When shippers can get the carrier capacity they need to get parcels to customers, they still must navigate steadily rising costs. Following suit with other major carriers like FedEx and UPS, even the USPS announced peak season surcharges for 2021, and if not properly managed, the additional fees and rate increases imposed by FedEx and other carriers can prove to be even more costly.
Prioritize peak season prep with parcel shipping data
Merchants’ own parcel shipping data can shed light on the best ways to improve fulfillment this year and in the future. As the unprepared take stock to determine what can still be done to get ready for Peak 2021, parcel shipping data from fulfilment software and business intelligence engines can help them evaluate which adjustments will move the needle most in the short term, and collecting data throughout this peak season can empower all shippers in the new year.
When the calendar year turns, this data can provide the same valuable prioritization insights for shippers seeking the most impactful long-term fulfillment solutions. It can also provide next-level intelligence that most shippers lack when negotiating with carriers to secure better rates and/or more capacity and help them make wise decisions about new initiatives, such as determining the ideal locations in which to onboard supplemental regional, local or gig-economy carriers.
The right now solution
Band-Aid solutions can still help partially prepared shippers make the best of what may be a bleak situation, and the range of options available depends largely on just how much preparation has been done. Many unprepared U.S. shippers will rely more than ever on the United States Postal Service (USPS), for example, but this fallback option may prove more costly than in past years.
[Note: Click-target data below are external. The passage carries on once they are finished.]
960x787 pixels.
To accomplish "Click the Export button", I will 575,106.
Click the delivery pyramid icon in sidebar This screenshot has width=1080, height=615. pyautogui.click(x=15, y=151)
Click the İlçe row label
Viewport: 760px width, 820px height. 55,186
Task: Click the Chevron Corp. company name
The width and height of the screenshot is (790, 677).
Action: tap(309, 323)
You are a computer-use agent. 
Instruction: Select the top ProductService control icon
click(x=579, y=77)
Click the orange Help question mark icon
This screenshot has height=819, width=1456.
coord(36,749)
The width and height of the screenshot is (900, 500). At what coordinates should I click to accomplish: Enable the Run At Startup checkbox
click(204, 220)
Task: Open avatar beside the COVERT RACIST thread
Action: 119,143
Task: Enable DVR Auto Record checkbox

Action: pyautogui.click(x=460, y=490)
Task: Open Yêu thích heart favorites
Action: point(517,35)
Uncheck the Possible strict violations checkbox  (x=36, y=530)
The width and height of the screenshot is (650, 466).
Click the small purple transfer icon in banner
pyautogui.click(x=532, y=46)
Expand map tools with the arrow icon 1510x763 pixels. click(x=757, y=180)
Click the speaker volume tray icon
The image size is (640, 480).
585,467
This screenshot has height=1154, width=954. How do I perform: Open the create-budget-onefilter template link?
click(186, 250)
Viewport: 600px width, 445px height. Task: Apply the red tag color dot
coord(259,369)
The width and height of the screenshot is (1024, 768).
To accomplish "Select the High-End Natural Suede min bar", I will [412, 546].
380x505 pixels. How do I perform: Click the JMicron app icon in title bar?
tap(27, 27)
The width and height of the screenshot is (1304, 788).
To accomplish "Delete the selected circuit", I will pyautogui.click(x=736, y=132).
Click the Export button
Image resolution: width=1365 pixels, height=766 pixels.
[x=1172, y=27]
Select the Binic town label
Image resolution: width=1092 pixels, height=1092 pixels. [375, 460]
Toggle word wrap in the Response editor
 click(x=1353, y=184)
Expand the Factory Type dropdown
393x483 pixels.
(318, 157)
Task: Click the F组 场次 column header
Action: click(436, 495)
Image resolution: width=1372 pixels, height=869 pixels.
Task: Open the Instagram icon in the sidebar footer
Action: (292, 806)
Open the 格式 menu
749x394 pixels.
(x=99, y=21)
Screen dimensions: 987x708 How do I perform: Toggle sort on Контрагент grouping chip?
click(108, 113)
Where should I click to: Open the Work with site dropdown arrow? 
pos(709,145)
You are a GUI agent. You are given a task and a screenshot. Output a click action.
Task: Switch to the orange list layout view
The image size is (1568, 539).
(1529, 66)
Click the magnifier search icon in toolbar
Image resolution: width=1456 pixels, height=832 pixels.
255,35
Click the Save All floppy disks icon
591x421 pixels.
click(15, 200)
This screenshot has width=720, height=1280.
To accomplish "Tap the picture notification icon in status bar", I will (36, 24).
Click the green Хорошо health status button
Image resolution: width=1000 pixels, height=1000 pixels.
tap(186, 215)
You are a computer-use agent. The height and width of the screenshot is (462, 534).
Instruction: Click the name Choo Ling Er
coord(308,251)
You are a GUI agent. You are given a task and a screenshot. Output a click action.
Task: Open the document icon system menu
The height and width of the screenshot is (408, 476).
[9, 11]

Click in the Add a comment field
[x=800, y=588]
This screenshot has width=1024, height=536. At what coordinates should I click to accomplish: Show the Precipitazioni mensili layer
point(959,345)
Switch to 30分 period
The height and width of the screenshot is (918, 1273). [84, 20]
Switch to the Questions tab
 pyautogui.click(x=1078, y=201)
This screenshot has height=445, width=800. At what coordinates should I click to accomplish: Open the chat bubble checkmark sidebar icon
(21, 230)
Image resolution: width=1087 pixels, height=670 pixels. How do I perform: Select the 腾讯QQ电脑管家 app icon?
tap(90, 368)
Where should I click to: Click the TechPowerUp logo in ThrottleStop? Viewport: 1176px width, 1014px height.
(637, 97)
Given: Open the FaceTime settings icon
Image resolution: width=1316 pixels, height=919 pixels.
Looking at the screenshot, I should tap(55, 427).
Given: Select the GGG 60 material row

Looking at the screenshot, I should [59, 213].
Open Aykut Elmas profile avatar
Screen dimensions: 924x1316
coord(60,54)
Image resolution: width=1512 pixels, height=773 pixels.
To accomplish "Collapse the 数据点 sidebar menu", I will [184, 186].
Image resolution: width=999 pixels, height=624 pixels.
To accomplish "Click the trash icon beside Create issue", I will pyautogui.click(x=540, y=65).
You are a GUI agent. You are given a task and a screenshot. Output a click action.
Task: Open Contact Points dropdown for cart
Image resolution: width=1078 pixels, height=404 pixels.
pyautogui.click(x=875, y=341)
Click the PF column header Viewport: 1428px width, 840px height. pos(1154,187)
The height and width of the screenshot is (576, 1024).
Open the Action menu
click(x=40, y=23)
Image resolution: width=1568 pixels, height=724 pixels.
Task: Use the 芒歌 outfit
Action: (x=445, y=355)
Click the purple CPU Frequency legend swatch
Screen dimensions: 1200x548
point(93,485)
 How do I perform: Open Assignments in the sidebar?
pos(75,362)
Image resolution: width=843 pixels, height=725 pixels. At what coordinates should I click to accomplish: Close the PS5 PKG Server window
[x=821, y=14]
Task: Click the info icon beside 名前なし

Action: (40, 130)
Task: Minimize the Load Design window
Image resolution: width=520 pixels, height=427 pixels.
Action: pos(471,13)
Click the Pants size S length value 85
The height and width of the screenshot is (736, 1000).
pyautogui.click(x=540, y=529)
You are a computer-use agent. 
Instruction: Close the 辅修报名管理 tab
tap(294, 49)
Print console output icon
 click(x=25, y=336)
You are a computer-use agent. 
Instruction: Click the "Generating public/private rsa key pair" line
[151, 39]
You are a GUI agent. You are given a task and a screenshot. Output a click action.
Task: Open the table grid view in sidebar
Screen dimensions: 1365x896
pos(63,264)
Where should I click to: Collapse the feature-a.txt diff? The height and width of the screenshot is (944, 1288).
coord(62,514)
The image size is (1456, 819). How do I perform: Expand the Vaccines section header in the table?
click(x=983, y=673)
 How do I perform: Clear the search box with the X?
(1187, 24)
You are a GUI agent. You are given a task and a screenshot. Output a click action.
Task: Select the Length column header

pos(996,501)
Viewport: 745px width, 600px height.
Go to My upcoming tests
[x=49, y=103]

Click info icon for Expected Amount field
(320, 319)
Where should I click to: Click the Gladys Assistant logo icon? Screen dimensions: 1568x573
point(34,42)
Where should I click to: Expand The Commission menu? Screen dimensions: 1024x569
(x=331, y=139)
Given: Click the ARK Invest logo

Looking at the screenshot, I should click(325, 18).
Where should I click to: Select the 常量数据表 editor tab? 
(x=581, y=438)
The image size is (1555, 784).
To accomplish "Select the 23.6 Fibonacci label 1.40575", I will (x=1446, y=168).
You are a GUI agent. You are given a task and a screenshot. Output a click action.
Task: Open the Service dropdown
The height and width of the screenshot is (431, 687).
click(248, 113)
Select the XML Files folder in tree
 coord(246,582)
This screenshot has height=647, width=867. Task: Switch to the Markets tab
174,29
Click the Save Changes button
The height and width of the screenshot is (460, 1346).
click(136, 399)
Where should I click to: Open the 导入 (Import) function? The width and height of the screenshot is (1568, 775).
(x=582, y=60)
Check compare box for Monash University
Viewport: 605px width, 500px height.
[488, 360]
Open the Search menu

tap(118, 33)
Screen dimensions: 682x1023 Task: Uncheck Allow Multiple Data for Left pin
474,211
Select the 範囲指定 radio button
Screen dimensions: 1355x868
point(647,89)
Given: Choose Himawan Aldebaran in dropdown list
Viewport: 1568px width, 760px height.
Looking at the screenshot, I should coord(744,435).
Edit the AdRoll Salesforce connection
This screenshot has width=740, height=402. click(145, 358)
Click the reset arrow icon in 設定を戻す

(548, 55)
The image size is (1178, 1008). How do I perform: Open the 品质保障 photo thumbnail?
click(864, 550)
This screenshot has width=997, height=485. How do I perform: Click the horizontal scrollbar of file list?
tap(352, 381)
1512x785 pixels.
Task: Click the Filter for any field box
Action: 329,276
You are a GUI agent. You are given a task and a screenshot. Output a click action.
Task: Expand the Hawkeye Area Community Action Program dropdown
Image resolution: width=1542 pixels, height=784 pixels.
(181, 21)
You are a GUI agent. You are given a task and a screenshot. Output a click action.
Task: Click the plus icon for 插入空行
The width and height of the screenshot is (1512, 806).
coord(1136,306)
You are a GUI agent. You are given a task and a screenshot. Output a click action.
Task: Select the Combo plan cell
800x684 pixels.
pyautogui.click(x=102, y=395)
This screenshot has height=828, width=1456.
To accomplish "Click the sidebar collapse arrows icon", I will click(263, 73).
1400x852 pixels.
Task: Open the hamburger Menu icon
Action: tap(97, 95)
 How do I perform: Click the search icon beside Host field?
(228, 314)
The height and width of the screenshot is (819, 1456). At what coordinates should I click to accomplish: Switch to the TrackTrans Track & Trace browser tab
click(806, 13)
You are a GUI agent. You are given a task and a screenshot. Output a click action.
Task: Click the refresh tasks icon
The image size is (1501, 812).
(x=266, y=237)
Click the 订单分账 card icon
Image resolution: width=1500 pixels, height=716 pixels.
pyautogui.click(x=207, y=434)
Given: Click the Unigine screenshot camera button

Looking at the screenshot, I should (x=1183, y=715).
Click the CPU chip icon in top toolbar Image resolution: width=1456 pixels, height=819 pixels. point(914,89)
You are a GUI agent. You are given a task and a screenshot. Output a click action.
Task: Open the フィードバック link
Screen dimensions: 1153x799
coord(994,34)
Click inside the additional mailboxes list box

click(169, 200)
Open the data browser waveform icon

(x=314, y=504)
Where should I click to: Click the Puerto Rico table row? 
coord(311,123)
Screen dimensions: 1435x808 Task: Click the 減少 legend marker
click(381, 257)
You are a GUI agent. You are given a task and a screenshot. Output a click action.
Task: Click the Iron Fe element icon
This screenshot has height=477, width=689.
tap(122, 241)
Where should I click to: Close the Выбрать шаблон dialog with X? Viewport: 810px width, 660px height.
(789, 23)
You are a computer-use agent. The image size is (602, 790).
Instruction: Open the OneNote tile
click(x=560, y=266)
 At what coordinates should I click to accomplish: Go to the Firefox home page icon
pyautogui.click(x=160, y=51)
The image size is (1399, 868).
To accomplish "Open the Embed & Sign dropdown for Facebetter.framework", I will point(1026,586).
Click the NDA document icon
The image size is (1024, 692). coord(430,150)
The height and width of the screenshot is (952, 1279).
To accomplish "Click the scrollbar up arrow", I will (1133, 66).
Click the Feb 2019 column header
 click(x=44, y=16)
Thankfully, navigating peak season is not an all-or-nothing proposition, and shippers should lean on their strengths to ease the crunch. Those who have diversified their carrier network to at least include multiple carriers can direct parcel volume to different partners, and multi-carrier parcel shipping technology can help them do this in a strategic and cost-effective manner. Those with business intelligence at their fingertips can consider more than cost to manage the entirety of their parcel shipping needs as effectively as possible.
Merchants may elect to incentivize customers to choose fulfillment options that do not require a national carrier. Shorter shipments sent from local stores can often be executed with regional carriers. This can ease an organization’s order fulfillment burden, as can incentivizing customers to buy online and pick-up in store (BOPIS) for merchants equipped for this type of omnichannel fulfillment. Some merchants may offer aggressive incentives to encourage customers to take advantage of these options or agree to longer delivery times.
Omnichannel retailers like Walgreens, which implemented same-day delivery in under two hours for more than 24,000 retail products, will be tapping into gig economy carriers for additional capacity. This can help offset need for national carrier capacity and drive more sales to existing and new customers.
Shippers who have not yet established these capabilities will need to wait for 2022. For now, they need to take stock of their existing capabilities, determine what’s possible, and solidify plans to pull every impactful lever at their disposal to get through Peak 2021.
Take steps to limit the damage
Every unprepared shipper should think about damage control. Setting clear expectations with customers increases the odds of making them happy and retaining their business, but this strategy also brings drawbacks, such as lost sales. Unprepared shippers need to make tough decisions about how to incentivize customers to happily accept slower delivery times and find ways to get customers to come back in the future, even if they can’t meet those customers’ expectations this time around.
Do what’s right in 2022
On January 2, while navigating returns season, shippers should tear off the Band-Aid measures put in place this year as the right now solution and begin to heal their fulfillment processes. They should start planning for peak season right away in 2022 to avoid entering peak season unprepared again. First and foremost, they should secure executive support for the changes that need to be made to implement the right solution and invest in fulfillment processes so they can be readier than ever for Peak 2022. Addressing the need for carrier capacity and cost containment early in the year can free teams up to focus on growing sales and pleasing customers with far fewer fulfillment worries.